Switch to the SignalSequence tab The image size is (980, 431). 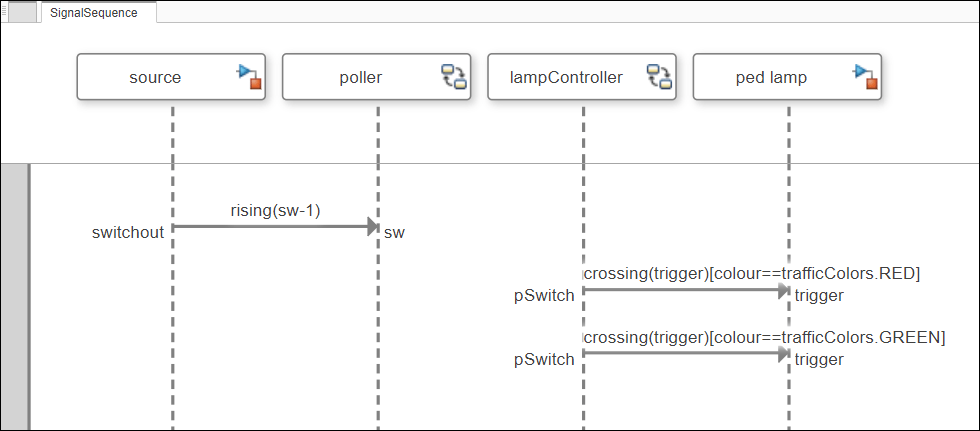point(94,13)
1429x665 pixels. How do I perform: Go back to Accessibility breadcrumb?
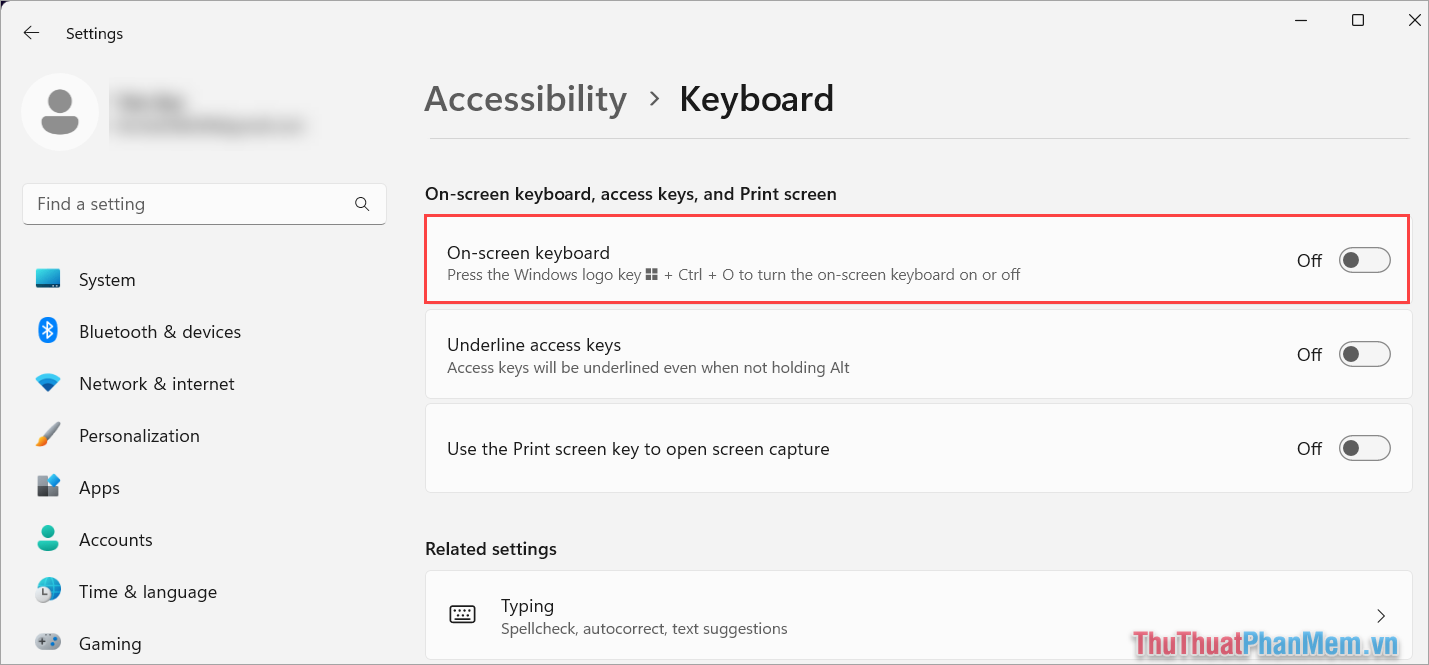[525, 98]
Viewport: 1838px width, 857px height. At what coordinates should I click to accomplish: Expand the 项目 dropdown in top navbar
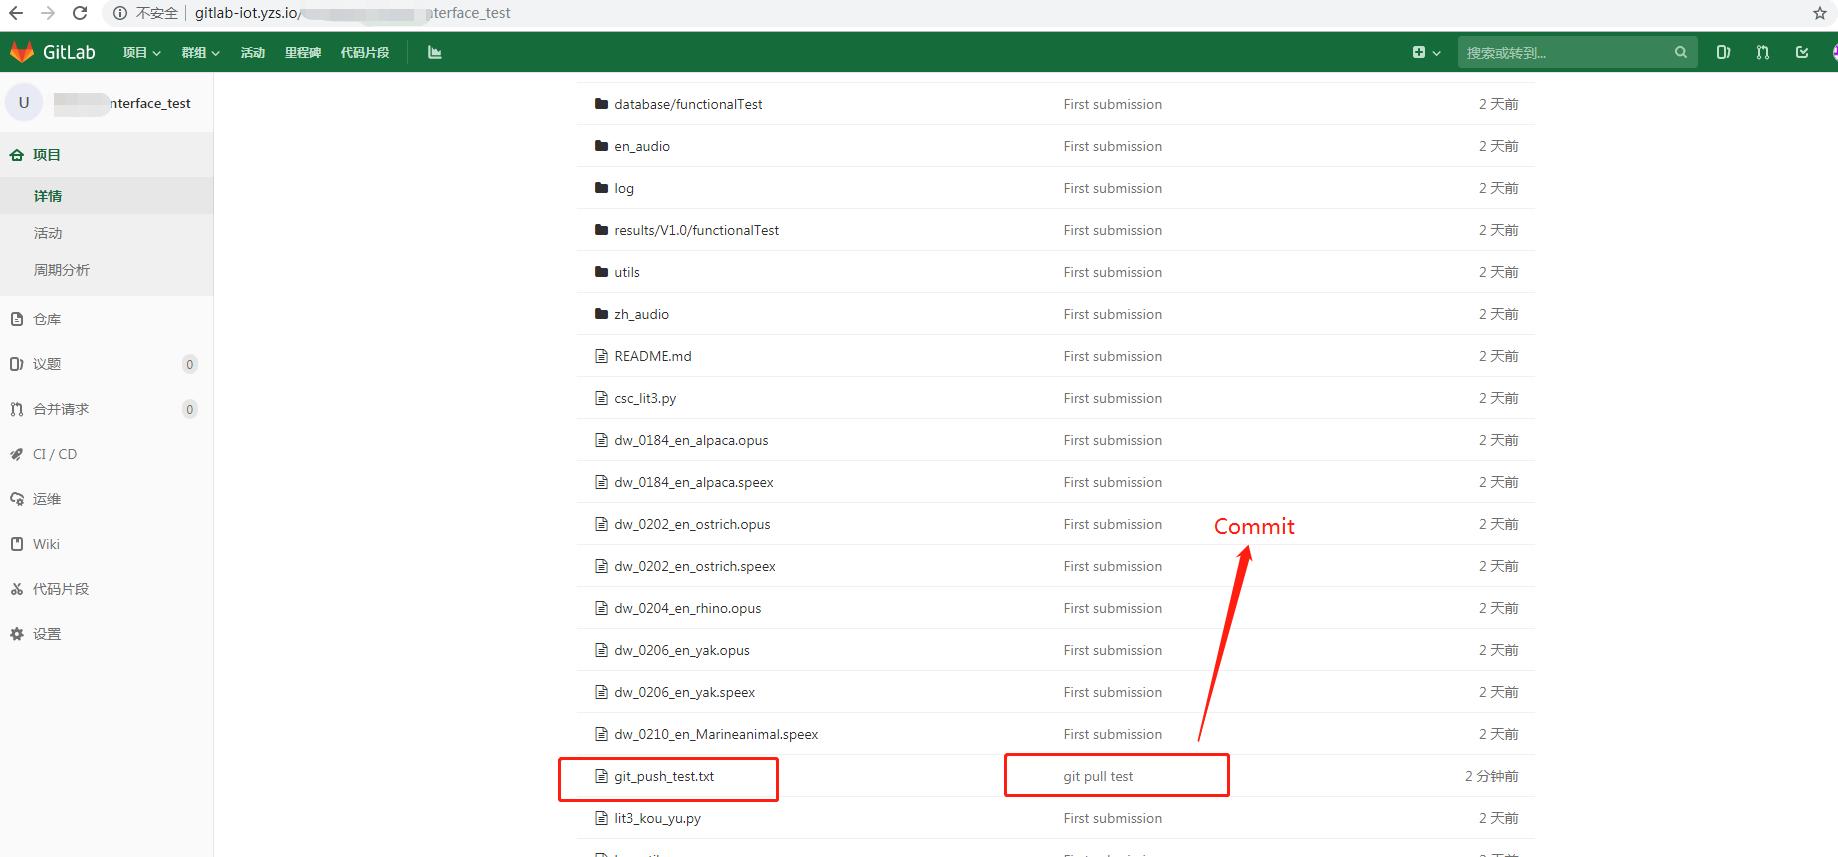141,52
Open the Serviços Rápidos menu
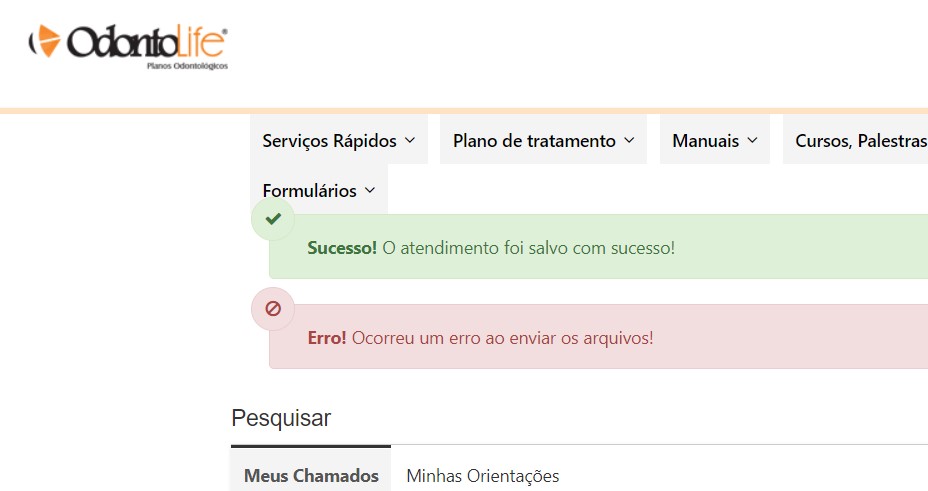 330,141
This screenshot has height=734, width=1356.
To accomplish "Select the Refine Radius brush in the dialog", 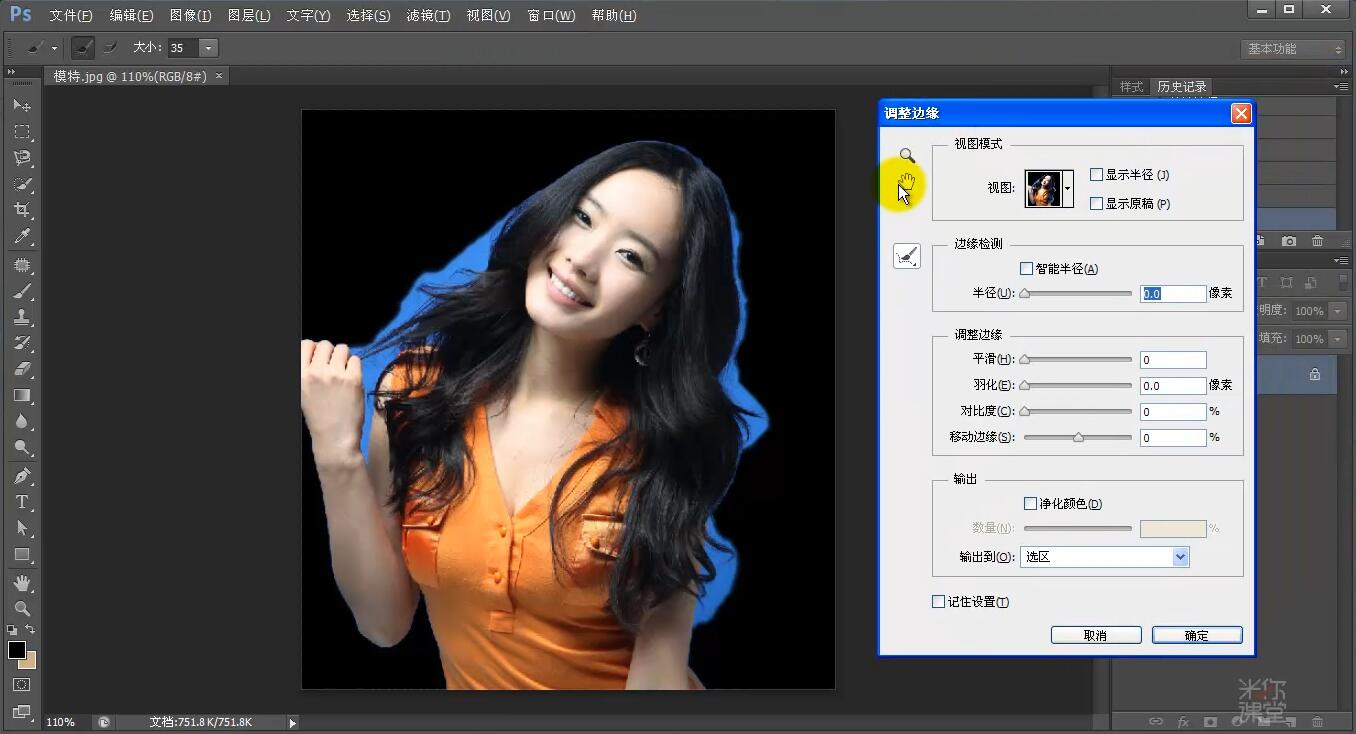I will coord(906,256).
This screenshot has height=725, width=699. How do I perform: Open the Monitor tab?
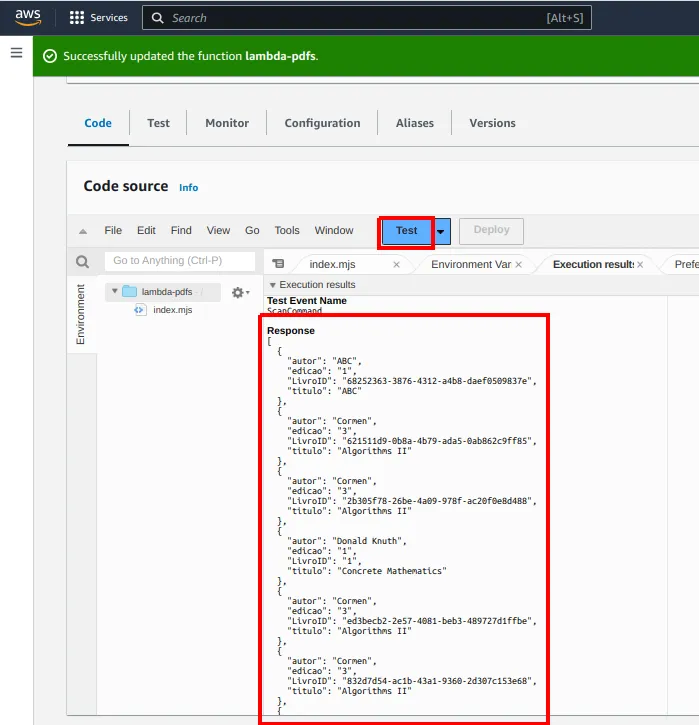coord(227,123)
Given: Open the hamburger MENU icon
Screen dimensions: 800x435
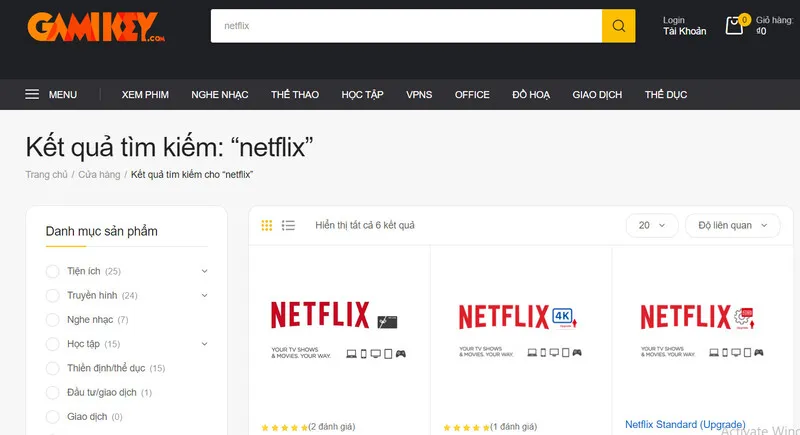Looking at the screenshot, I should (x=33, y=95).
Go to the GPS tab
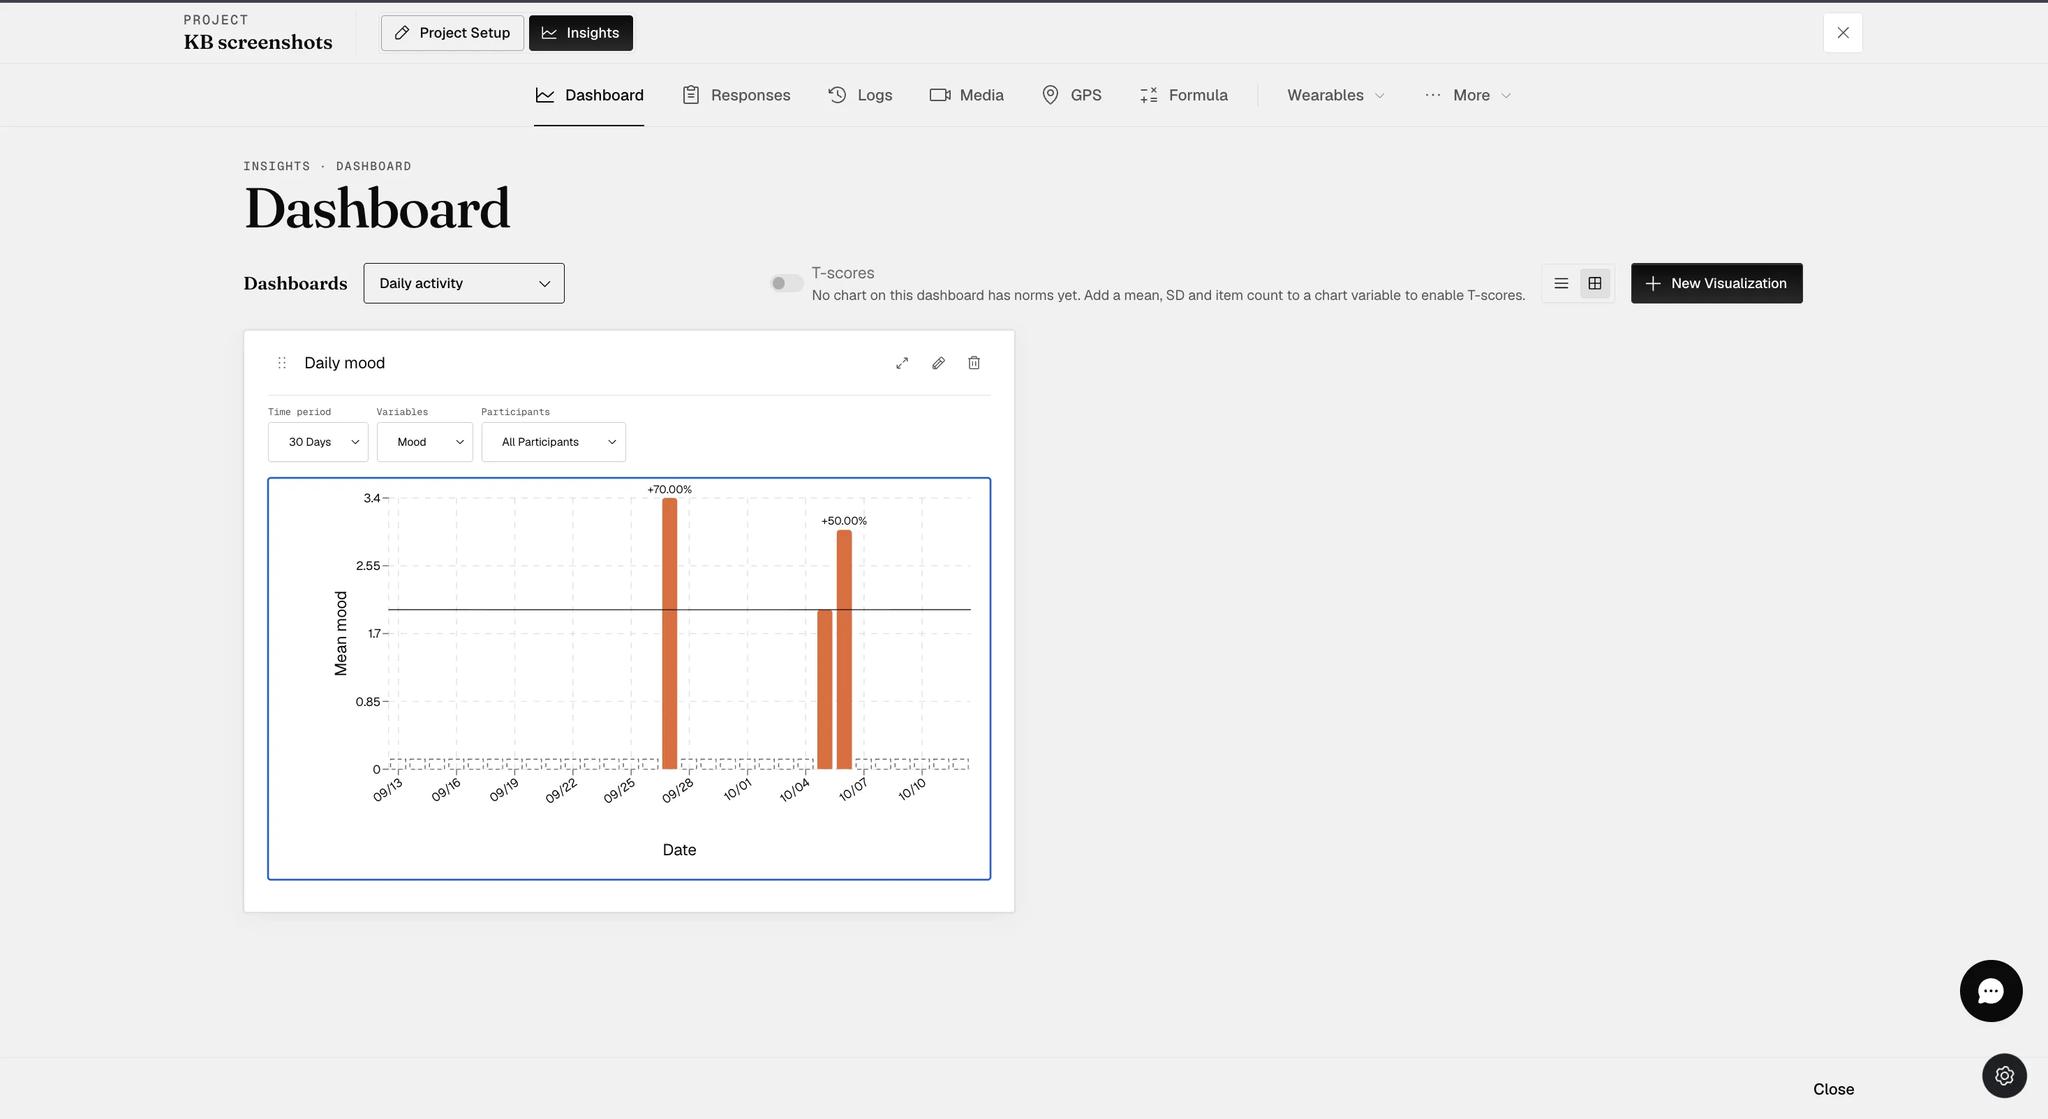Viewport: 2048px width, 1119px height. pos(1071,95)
################
» Task brief
Once the line containing "Given: Open the hamburger MENU icon" is found, write out exactly that line and each line after it through the end of the entries, omitting pictures.

» Solution below
Given: Open the hamburger MENU icon
Screen dimensions: 800x435
Looking at the screenshot, I should (x=33, y=95).
Go to the GPS tab
Viewport: 2048px width, 1119px height. pos(1071,95)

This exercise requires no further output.